Capítulo 27
menina", disse Sofya. "Você ouviu como Mashenka foi chutado e chicoteou com
as rédeas? Você olharia melhor fora, ou eles o tratarão o mesmo."
"Bem, os deixe!"
Varvara riu no kerchief dela e sussurrou:
"Eu há pouco estive com o filho do padre."
"Tolice!"
"Eu tenho!"
"É um pecado!" Sofya sussurrado.
"Bem, deixe ser.... O que me preocupo eu? Se for um pecado, então é um pecado,
mas melhor seja golpeado morto através de trovão que ao vivo assim. Eu sou jovem e
forte, e eu tenho um imundo dobrado corcunda para um marido, pior que
O próprio Dyudya, o amaldiçoe! Quando eu era uma menina, eu não tive pão para comer, ou
um sapato para meu pé, e adquirir longe daquela miséria eu fui tentado
pelo dinheiro de Alyoshka, e foi pegado como um peixe em uma rede, e eu bastante
tenha uma víbora para meu companheiro de cama que aquele escorbuto Alyoshka. E o que é seu
vida?
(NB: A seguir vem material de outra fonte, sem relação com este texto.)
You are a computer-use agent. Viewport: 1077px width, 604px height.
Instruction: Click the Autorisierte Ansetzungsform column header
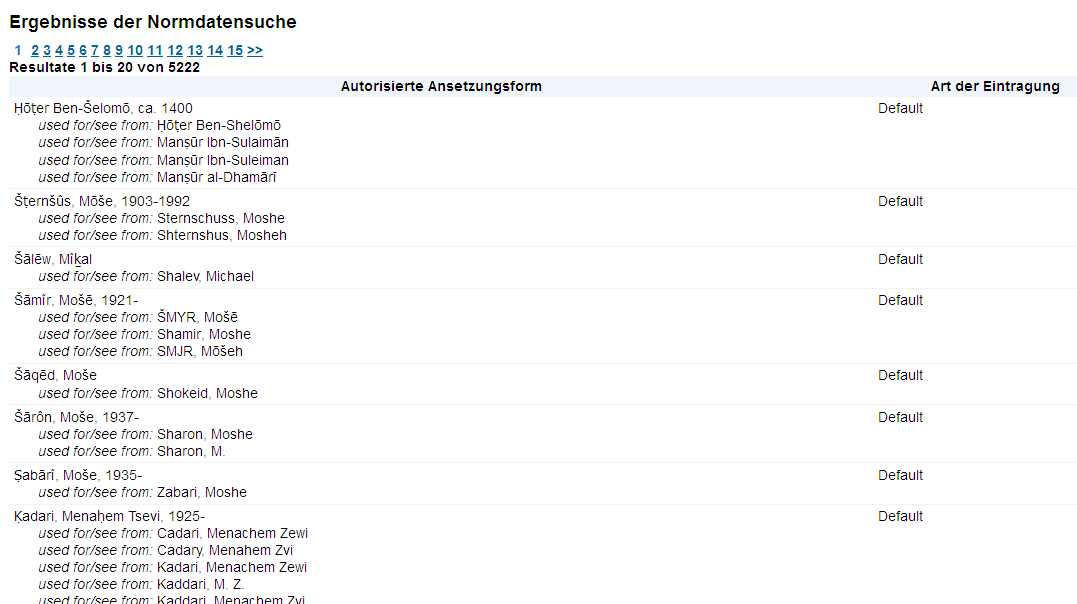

Me faz doente para olhar para isto. Seu Fyodor lhe enviou empacotando de
a fábrica e ele é levado com outra mulher. Eles o roubaram
de seu menino e fez um escravo dele. Você trabalha como um cavalo, e nunca
ouça uma palavra amável. Eu preferiria ansiar todos meus dias uma empregada velha, eu bastante
obtenha meio um rublo do filho do padre, eu preferiria implorar meu pão, ou
me lance no bem...
"É um pecado!" Sofya sussurrado novamente.
"Bem, deixe ser."
Em algum lugar atrás da igreja as mesmas três vozes, dois tenores e um
baixo, começou a cantar uma canção triste novamente. E novamente as palavras não puderam
seja distinguido.
"Eles não são cedo a cama", Varvara disse, enquanto rindo.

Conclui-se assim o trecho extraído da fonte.